De klare lijn, mijn arme Jackie, de klare lijn van het ontdoornde, onkruidvrije pad dat in onze binnenkant uitgetekend werd en in onze handpalm staat geschreven, die montere wegel zal nog duchtiger met de doezelaar worden bewerkt en weggefrot. De astrante smeerlapperij van de nieuwste wangoden, waarbij Belial en zijn boze zusters verbleken en onschuldige geelschijters worden, dat zal pieterstaal en norm en sokkel zijn, het grondpilarig fondament waarop wij, jij mijn dwaas vriendeken en ook ik, zullen trachten te bougeren.
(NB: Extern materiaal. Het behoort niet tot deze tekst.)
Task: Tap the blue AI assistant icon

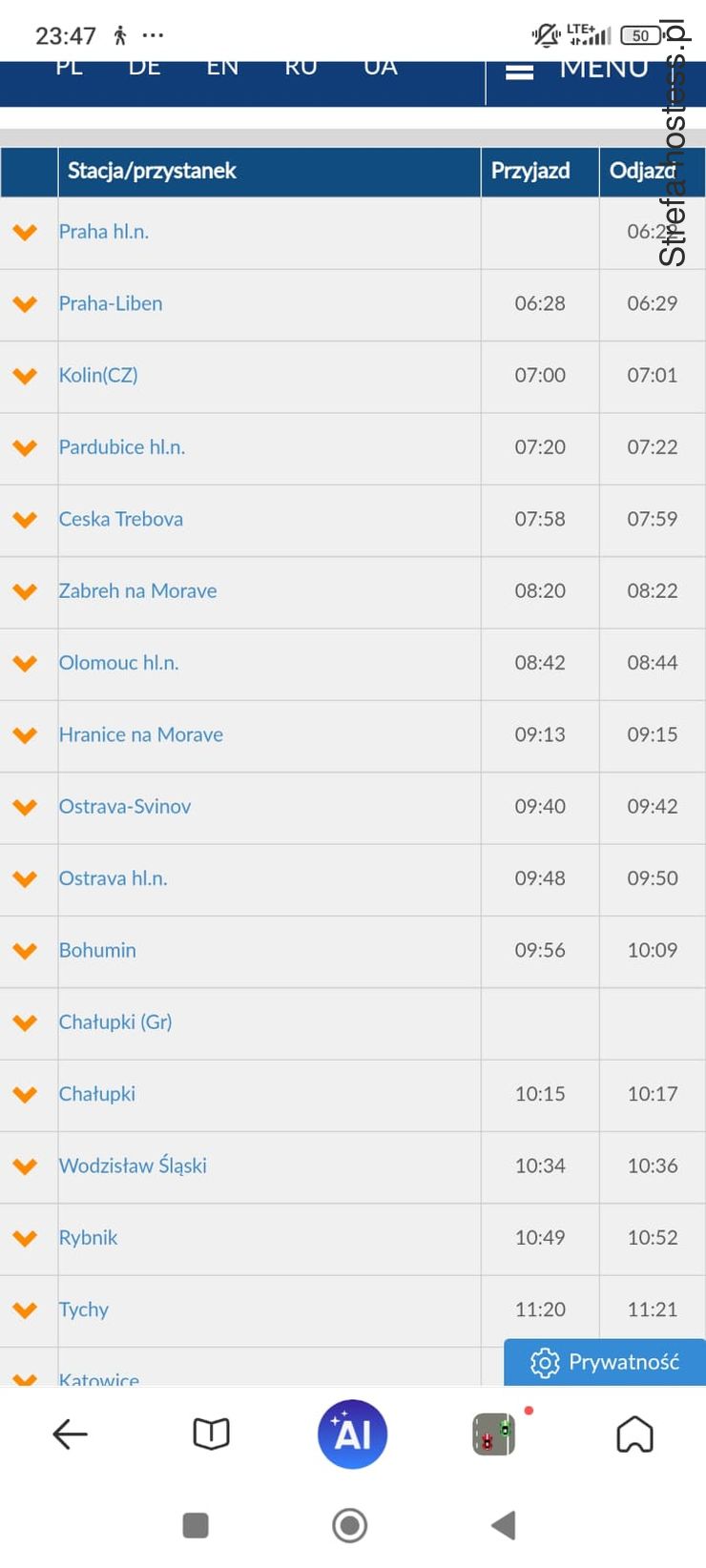Action: [352, 1434]
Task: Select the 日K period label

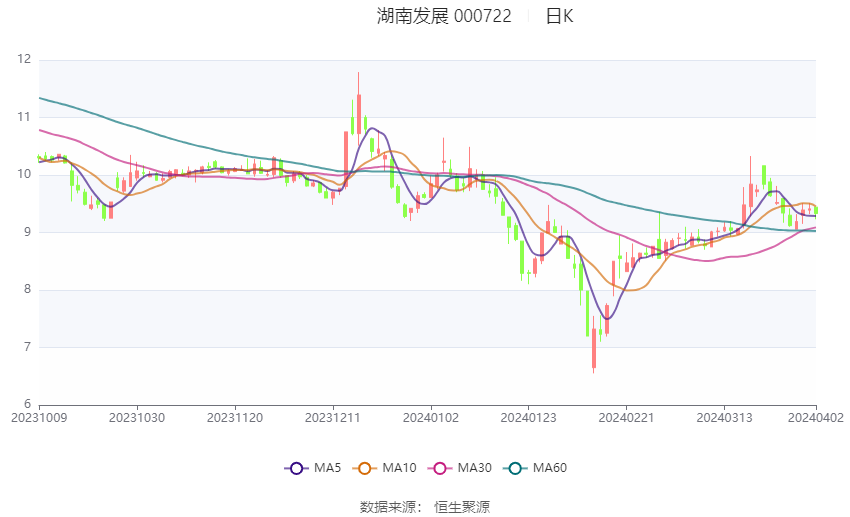Action: coord(559,16)
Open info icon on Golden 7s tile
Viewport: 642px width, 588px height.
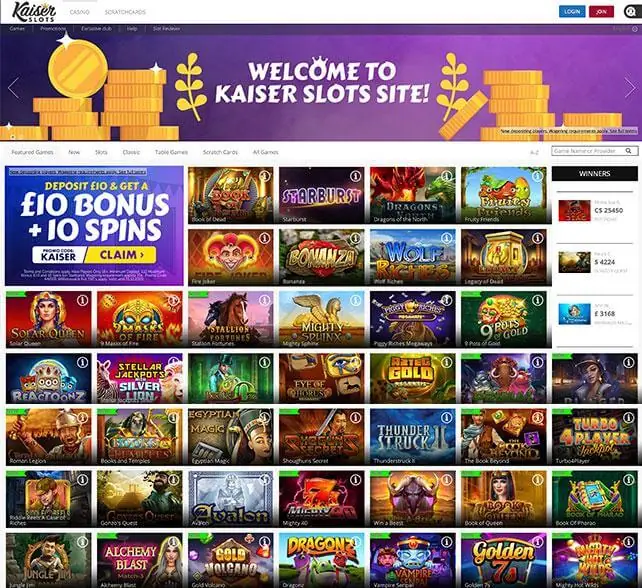coord(537,542)
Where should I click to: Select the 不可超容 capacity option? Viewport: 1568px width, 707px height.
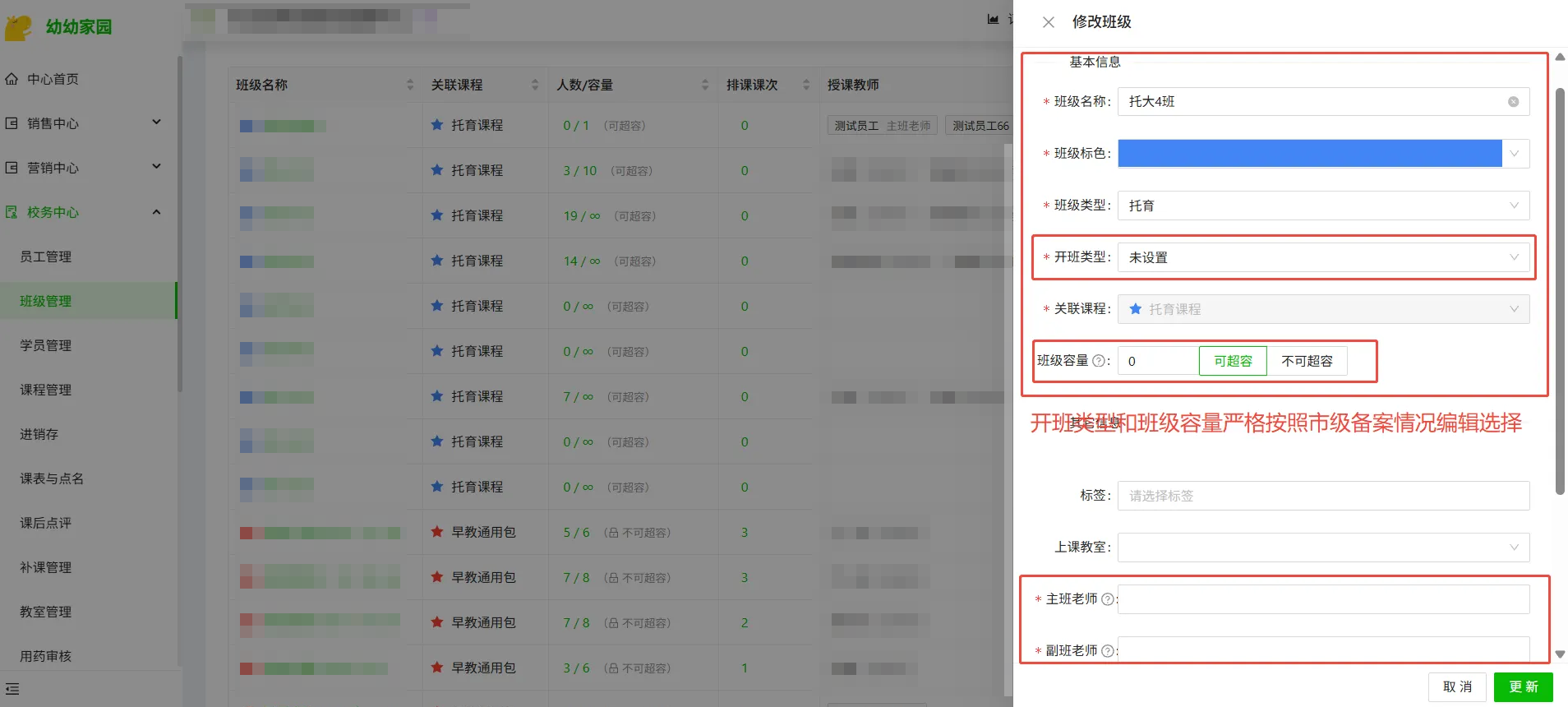(x=1307, y=361)
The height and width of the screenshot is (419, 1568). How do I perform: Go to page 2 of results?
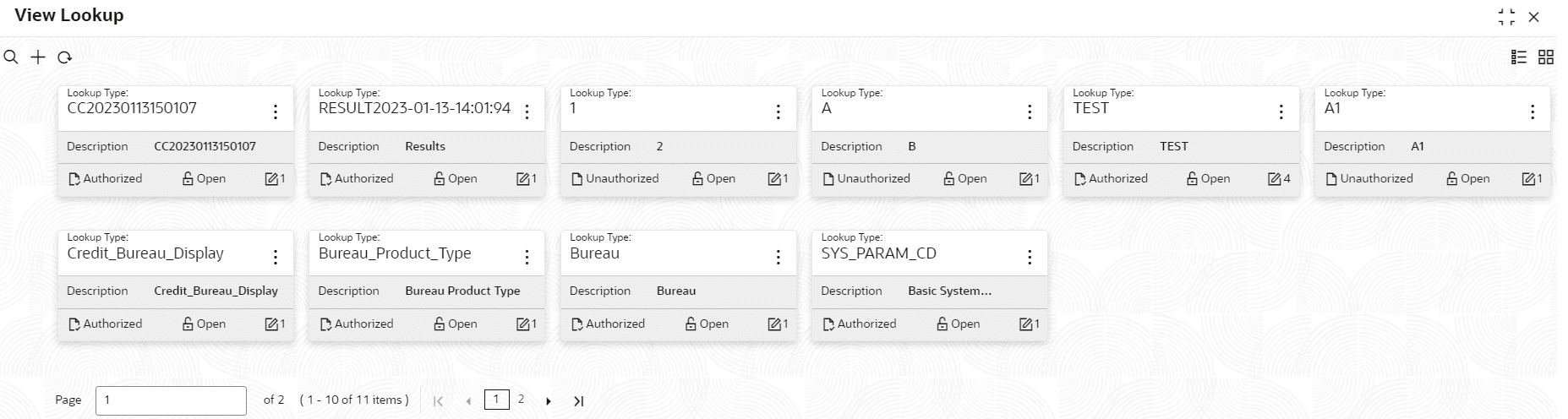pos(521,400)
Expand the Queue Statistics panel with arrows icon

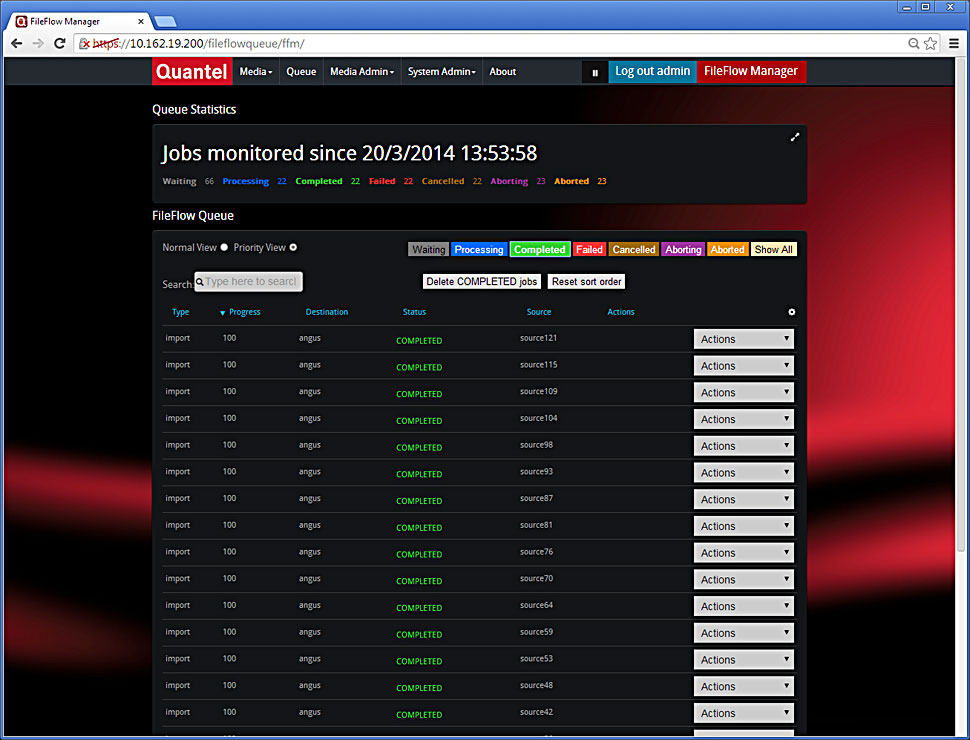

Kom tot jezelf, mijn lieve godverdoemde kameraad, sta op van die vervloekte beddenbak en kom los van de erosie van de tijd, ontwaak uit die lethargie, die dadenloosheid die het gat in de ozonlaag niet dichten zal, sta recht, trek je beste overall aan en vlieg naar de Mont om mijn geheime paleisje met de inventiviteit en werkkracht van jouw gouden pollekes zijn vroegere glorieuze staat van smetteloosheid weder te geven.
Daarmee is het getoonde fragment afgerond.